12 Dezembro 2024
As lideranças Francisca Arara e Shirley Krenak, que atuam na gestão pública e na sociedade civil organizada, contam em documentário como sua concepção de biodiversidade permeia seu pensamento político.
A reportagem é de Soledad Dominguez, publicada por El País, 11-12-2024.
Francisca Arara (45 anos) tem dois nomes e vive em dois mundos. Em sua língua nativa ele se chama Yaka Shawãdawa, do povo indígena Shawãdawa. Desde 2023, Arara é a autoridade máxima da Secretaria dos Povos Indígenas do Estado do Acre (norte do Brasil), graças à carreira como professora e líder em organizações sobre questões de mudanças climáticas. Ele fala lentamente para a câmera e ao fundo é possível ouvir e ver o rio Acre, que atravessa a cidade de Rio Branco. “Nossos mais velhos já diziam que iriam acontecer mudanças climáticas, que o sol ficaria mais quente, que não veríamos mais as estrelas com tanta clareza e que os frutos iriam secar. Sem mais delongas, veja só: o mamão é assado ao sol. Onde estão as borboletas que voavam sobre os nossos rios de outrora? Nossos mais velhos, com seu conhecimento do mundo espiritual, já observaram tudo isso”, explica a dirigente no documentário Kunha Karaí e as Narrativas da Terra, realizado em sete estados brasileiros e dirigido pela antropóloga Paola Mallmann. O filme foi lançado este ano na América do Sul.

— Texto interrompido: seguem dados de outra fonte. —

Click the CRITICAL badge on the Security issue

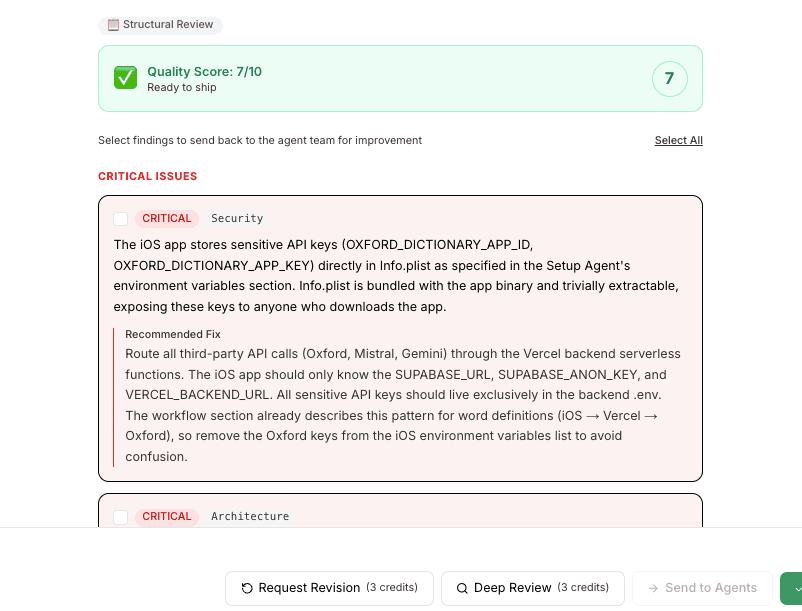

No Estado do Acre existem 18 povos indígenas, 31 mil indígenas e 246 aldeias. “Nasci na terra Arara do Igarapé Humaitá, vila Foz do Nilo, em Porto Walter”, conta Arara ao América Futura. O Acre não tem litoral e foi disputado por conflitos fronteiriços entre Brasil, Bolívia e Peru entre o final do século XIX e início do século XX. Os motivos: a riqueza das seringueiras, as castanhas do Pará e uma rede hídrica de mais de oito rios. “Minha cidade, Shawãdawa Arara, foi uma das mais perseguidas durante os chamados ataques de diferentes grupos étnicos no século 19, durante a era do boom da borracha para a indústria de transportes. Nós e outros grupos étnicos ficamos devastados”, diz ele.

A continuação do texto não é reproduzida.